A nice elaboration of the basic model is the stochastic Petri net, which consists of a Petri net, along with data that gives a rate coefficient for each transition. The firing rate for a transition will equal its rate coefficient times the product of the number of tokens at each input state (using multiple factors if a state occurs multiple times as an input).

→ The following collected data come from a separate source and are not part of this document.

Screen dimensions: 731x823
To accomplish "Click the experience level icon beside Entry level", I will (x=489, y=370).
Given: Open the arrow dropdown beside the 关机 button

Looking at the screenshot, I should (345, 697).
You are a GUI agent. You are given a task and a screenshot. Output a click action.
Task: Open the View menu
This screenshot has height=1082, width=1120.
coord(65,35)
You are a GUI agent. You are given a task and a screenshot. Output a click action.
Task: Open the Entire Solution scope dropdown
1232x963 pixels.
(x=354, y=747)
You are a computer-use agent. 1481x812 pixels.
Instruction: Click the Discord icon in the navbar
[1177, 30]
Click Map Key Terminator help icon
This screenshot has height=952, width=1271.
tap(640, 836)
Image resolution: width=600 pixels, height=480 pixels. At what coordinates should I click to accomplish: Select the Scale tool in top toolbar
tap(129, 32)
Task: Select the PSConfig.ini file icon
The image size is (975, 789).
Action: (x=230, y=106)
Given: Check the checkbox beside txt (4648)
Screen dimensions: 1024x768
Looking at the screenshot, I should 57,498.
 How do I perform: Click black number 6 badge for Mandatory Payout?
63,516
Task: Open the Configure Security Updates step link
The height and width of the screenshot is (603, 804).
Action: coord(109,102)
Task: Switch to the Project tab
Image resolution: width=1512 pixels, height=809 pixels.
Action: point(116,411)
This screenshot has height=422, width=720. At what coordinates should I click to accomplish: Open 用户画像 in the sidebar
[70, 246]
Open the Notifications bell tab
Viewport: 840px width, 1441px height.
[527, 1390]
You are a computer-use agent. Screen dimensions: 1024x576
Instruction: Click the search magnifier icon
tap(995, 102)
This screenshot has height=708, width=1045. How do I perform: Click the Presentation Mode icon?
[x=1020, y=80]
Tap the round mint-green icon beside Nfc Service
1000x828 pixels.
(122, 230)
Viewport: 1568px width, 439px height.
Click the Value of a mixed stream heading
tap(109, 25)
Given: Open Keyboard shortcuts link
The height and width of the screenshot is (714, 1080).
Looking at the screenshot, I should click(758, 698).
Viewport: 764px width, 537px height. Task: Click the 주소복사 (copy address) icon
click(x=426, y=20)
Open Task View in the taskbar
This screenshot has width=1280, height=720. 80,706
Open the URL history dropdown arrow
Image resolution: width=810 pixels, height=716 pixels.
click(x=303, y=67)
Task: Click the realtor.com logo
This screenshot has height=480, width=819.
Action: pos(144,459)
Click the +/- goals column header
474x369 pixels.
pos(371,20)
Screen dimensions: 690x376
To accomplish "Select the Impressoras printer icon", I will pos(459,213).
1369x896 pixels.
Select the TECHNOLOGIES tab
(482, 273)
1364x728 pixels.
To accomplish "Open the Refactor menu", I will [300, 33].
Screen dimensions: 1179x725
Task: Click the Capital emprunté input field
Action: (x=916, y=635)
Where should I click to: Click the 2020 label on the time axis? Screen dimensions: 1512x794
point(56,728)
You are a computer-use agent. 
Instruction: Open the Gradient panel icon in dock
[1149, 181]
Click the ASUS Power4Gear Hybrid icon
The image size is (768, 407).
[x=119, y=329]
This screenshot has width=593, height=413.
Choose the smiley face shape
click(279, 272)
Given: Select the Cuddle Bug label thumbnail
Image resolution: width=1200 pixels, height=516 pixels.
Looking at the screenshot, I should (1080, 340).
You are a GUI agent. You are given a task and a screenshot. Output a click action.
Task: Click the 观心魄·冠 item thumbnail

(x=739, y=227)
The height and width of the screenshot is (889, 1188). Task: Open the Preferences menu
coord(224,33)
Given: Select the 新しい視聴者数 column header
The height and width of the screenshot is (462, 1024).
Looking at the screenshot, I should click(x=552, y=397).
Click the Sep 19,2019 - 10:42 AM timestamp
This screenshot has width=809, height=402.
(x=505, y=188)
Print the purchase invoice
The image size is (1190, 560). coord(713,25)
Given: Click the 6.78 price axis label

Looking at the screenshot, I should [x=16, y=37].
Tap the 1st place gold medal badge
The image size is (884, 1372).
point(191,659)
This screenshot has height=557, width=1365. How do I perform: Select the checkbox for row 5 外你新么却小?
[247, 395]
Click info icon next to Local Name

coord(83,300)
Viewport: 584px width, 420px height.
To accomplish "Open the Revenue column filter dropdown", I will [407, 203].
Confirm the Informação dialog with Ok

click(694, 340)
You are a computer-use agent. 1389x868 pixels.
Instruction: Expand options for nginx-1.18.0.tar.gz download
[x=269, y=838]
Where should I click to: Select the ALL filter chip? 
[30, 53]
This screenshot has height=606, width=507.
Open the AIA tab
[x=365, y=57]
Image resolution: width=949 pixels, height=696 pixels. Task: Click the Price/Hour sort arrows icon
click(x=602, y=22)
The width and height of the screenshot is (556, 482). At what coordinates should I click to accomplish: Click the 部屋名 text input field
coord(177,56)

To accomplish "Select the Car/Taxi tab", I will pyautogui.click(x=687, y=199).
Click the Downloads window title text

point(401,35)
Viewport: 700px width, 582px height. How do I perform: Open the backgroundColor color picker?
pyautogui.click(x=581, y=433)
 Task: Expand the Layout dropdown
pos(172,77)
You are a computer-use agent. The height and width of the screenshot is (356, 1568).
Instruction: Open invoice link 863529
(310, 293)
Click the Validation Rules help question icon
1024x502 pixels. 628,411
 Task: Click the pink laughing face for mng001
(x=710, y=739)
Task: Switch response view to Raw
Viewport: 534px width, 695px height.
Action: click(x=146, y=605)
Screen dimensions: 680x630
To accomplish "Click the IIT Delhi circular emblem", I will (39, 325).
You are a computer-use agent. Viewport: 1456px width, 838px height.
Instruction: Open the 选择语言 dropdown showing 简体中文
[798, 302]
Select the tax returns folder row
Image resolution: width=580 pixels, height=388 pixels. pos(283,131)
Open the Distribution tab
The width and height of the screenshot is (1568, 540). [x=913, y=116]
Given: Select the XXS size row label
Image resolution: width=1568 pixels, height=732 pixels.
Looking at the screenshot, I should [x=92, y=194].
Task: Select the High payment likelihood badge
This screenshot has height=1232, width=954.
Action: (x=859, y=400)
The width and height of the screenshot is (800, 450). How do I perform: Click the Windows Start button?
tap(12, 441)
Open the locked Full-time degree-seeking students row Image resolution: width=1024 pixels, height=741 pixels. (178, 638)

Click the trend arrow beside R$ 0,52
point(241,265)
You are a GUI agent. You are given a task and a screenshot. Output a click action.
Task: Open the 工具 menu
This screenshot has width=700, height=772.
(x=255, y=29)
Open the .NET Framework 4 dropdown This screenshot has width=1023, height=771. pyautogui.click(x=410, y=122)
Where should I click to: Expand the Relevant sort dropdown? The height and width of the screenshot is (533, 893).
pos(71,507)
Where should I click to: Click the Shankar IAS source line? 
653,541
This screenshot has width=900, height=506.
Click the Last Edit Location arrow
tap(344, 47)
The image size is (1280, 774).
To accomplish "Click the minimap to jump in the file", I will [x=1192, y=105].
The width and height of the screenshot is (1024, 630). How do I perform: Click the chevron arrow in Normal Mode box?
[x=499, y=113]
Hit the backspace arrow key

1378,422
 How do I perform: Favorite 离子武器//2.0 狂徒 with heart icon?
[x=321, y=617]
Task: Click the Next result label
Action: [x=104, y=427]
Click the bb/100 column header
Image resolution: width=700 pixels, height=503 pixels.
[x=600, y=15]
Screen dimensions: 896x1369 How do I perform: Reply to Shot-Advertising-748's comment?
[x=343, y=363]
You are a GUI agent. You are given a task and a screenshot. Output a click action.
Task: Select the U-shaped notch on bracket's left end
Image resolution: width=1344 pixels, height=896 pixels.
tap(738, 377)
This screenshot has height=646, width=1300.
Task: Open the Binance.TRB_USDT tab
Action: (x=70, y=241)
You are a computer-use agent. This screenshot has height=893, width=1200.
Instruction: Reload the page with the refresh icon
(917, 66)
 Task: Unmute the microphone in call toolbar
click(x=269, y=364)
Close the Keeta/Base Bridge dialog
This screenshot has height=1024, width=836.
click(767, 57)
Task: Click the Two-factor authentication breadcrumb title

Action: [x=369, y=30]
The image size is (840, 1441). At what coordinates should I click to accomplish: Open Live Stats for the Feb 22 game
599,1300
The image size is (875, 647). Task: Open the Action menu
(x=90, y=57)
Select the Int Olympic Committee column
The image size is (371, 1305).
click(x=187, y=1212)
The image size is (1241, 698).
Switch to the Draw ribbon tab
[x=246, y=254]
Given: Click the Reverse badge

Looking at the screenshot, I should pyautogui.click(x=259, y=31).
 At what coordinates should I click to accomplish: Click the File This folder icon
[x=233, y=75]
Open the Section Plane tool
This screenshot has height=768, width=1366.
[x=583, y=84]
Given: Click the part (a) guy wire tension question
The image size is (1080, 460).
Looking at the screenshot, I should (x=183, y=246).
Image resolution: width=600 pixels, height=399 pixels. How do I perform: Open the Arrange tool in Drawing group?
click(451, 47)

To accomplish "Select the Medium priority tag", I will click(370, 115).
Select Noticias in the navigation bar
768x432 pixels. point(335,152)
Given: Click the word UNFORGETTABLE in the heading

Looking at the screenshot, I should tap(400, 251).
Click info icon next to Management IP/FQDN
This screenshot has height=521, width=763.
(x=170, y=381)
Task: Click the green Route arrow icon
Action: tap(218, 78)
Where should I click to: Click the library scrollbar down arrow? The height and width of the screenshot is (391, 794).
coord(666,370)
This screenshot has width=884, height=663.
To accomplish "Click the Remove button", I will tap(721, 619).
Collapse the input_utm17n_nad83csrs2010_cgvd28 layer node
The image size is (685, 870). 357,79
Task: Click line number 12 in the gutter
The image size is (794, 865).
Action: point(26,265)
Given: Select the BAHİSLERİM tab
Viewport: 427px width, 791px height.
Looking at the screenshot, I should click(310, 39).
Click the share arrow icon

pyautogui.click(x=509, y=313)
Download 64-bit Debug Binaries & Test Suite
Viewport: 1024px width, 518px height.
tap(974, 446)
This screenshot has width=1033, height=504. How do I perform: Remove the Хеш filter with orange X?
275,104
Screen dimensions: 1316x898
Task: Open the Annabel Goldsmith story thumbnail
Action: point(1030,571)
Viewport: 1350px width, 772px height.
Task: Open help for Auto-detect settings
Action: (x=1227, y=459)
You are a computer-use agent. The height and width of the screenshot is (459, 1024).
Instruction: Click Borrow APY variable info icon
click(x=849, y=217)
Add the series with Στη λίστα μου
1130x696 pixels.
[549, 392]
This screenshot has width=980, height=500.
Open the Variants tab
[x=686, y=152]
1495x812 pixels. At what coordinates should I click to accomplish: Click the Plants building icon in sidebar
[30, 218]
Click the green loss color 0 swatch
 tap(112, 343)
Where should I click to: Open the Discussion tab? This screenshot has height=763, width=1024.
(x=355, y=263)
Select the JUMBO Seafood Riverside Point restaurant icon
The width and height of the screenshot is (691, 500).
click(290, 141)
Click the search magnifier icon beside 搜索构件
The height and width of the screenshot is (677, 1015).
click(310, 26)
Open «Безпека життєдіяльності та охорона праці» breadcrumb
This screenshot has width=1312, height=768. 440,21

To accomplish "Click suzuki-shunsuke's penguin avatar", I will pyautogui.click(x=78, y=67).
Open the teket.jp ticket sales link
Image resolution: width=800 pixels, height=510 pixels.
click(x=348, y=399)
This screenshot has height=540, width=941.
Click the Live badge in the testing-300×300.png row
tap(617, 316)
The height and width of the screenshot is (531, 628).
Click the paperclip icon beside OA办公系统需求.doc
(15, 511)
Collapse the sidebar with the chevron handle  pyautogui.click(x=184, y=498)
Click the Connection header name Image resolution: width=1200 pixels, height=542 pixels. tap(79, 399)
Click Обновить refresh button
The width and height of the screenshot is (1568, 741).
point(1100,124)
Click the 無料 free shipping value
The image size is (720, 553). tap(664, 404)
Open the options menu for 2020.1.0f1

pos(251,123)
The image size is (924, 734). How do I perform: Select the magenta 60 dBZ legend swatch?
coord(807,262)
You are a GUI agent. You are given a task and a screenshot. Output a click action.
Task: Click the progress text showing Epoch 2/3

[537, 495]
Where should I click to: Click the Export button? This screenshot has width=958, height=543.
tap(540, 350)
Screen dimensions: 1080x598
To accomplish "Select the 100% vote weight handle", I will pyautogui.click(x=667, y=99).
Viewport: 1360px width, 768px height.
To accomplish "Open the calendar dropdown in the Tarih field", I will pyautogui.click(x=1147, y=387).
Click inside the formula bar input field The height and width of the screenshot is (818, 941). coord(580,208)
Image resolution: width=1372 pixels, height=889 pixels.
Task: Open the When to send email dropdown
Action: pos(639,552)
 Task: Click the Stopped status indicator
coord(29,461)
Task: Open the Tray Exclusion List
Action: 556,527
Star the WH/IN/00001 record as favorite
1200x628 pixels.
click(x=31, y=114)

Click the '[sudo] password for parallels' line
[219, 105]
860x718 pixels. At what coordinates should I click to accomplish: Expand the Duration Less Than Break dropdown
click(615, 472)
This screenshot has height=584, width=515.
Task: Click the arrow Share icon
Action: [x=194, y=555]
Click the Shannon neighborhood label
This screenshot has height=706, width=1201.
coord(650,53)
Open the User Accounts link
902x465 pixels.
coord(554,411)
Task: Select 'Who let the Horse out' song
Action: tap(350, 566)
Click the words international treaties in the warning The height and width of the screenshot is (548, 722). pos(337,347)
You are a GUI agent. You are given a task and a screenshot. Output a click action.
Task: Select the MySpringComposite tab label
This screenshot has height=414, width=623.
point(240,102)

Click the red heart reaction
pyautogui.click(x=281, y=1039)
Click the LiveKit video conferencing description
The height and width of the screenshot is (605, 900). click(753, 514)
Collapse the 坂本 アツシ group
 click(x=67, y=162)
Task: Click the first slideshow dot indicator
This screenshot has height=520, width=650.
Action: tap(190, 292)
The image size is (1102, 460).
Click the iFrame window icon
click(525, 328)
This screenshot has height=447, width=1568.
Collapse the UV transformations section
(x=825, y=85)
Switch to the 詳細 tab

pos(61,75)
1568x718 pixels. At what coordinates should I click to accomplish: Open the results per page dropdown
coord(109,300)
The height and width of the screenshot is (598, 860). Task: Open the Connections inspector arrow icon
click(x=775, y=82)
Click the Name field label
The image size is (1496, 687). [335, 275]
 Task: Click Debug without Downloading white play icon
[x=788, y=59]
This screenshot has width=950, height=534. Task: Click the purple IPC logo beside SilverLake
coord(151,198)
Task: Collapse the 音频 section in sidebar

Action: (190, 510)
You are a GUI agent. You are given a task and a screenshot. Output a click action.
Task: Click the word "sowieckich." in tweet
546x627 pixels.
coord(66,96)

This definition is motivated by the model of chemical reaction networks where the reaction rates are proportional to the product of the concentrations of the input constituents. We can think of the rate coefficient for a transition as a magnitude that takes into account both the “temperature” of the system of tokens and the “ease” with which the input tokens will combine to trigger the reaction, once they are brought into proximity.